= Manolín "El Médico de la salsa" =

Manuel "Manolín" González Hernández ("El Médico de la Salsa"), is a Cuban timba and salsa songwriter, singer, and band leader. Manolín was an amateur songwriter, when NG La Banda's leader José Luis "El Tosco" Cortés discovered him at medical school and famously dubbed him "El Médico de la Salsa".

==Cultural significance==
His background as a medical student who turned to music out of dissatisfaction with his life possibilities reflects the frustration of an entire generation of Afro-Cubans. Manolín came out in 1992, and by 1994, there were antigovernment riots in the streets of Los Sitios in Havana, a black neighborhood. In this way, Manolín was “a character perfectly tuned to the new social reality of the special period” (Perna 2005, 67). As the life of ordinary Cubans receded to 4th World levels, the stars of salsa projected a representation of success and sophistication, an image of escapism and self-empowerment, which, in the context of the decline of the economic role of the state, acquired obvious political meanings. In 1996, a doctor earned $15 per month, while Manolín earned $9,200 per month. His success seemed to represent the triumph of materialism and individualism over revolutionary moral values. According to Manolín, “people started associating money with me.” Manolín, Paulito FG, and bands like La Charanga Habanera and Bamboleo became symbols of the new market-adjusted pop artist, articulating into a modern, cosmopolitan image the desires and aspirations of their young black barrio audiences (Vaughan 2012: Kindle 1964).

==Musical significance==

Manolín's music was as different from Charanga Habanera as Charanga Habanera was from NG La Banda. His creative team included several arrangers, including pianist Luis Bu and Chaka Nápoles. Manolín's rhythm section was one of the most popular in Cuba. Manolín's unprecedented earning power had a seismic impact on the timba scene, causing a level of excitement among musicians that had not been seen since the 1950s, if ever.
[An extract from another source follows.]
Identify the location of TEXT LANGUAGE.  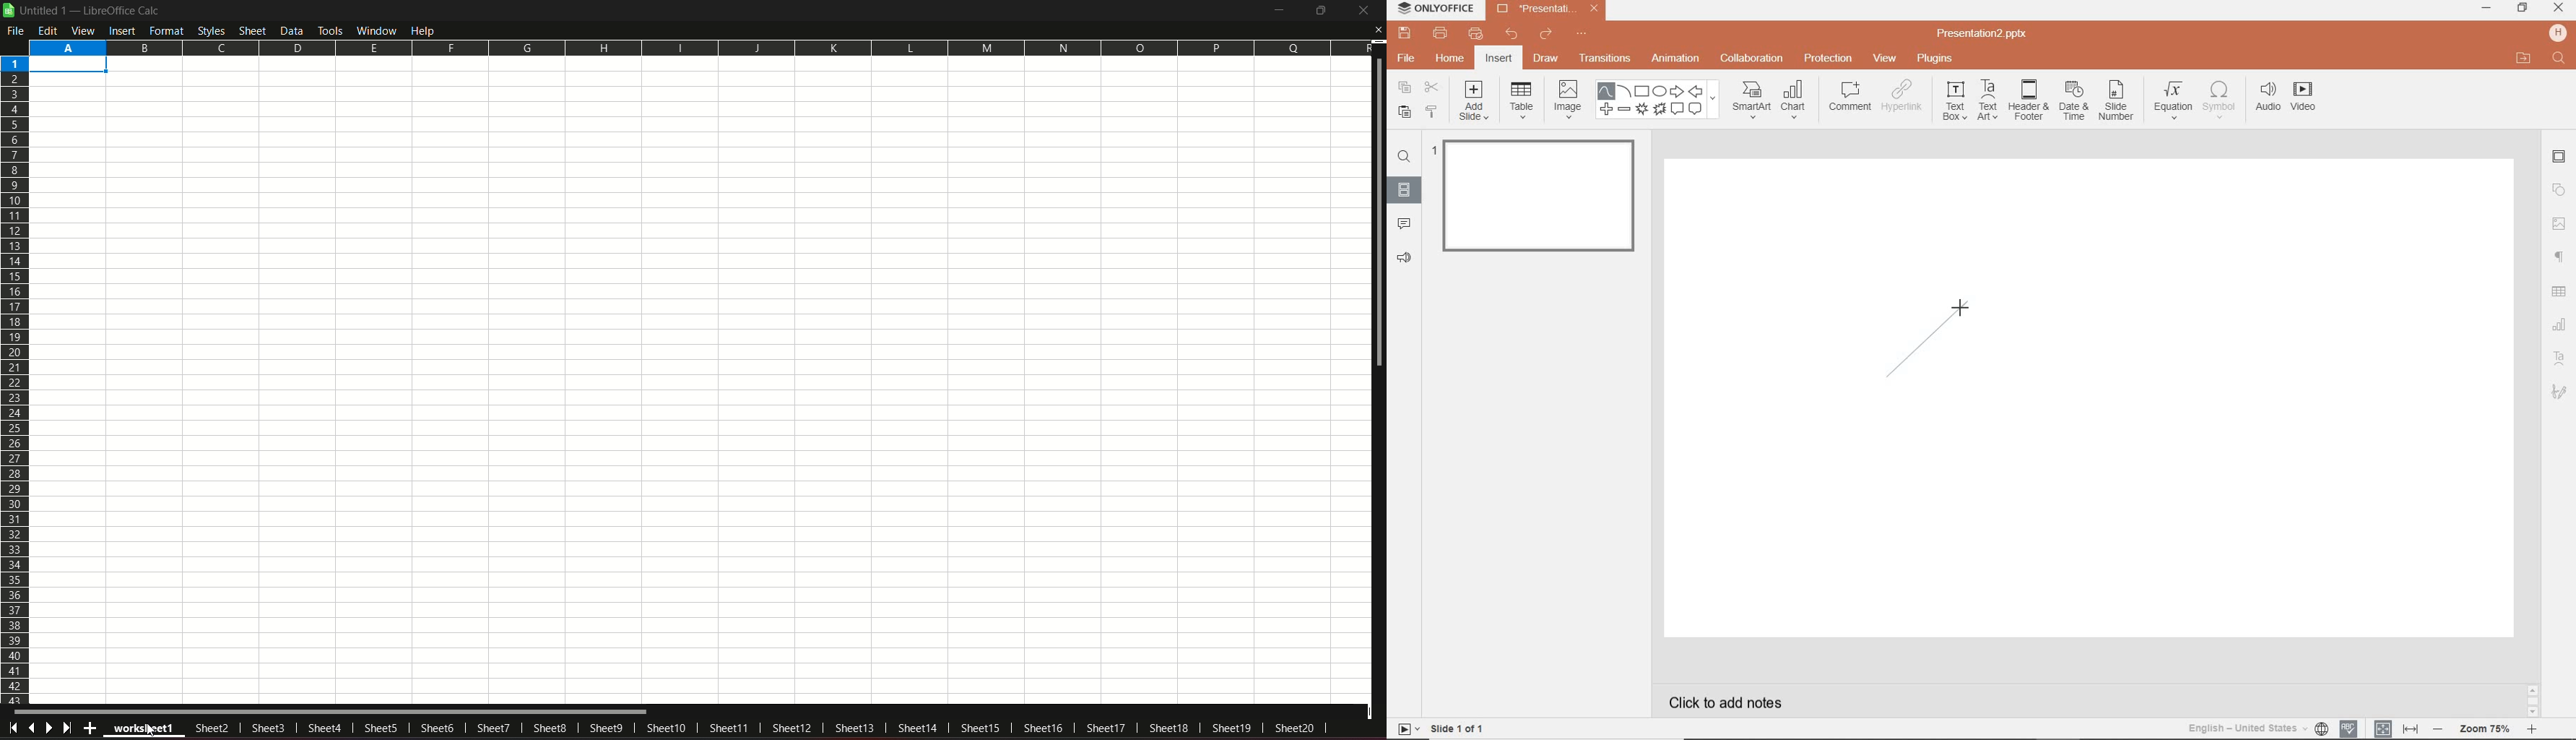
(2258, 727).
"El médico de la Salsa" had many conflicts with the Cuban government, ultimately leading to his famous chorus "El puente," and his subsequent flight from Cuba. He was a legal resident of Miami, Florida for some time. As of 2013, Manolín has moved back to Cuba, and has been touring the island with Pachito Alonso y su Kini-Kini.

==Discography==
- (1994) Una aventura loca.
- (1995) Para mi gente.
- (1997) De buena fe.
- (1998) Jaque mate.
- (2001) El puente. (live in Hialeah, FL).
- (2003) Giro total.
- (2004) Hall of Fame: Historia musical.
- (2004) La mitad ... de Miami. (compilation).
- (2006) Grandes éxitos. (compilation).
- (2012) Tiene que ser Manolín.

==Sources==
- Moore, Kevin (2010: 11). Beyond Salsa Piano; The Cuban Timba Piano Revolution. v. 5 Introduction to Timba. ISBN 978-1-4505-4559-4
- Moore, Kevin (2013: web). "Manolín 'El Médico de la Salsa'" Timba.com.
- Perna, Vincenzo A. (2005). Timba: The Sound of the Cuban Crisis. Burlington, Vermont: Ashgate Publishing Company
- Vaughan, Umi (2012). Rebel Dance, Renegade Stance:Timba Music and Black Identity in Cuba The University of Michigan Press. Kindle Edition.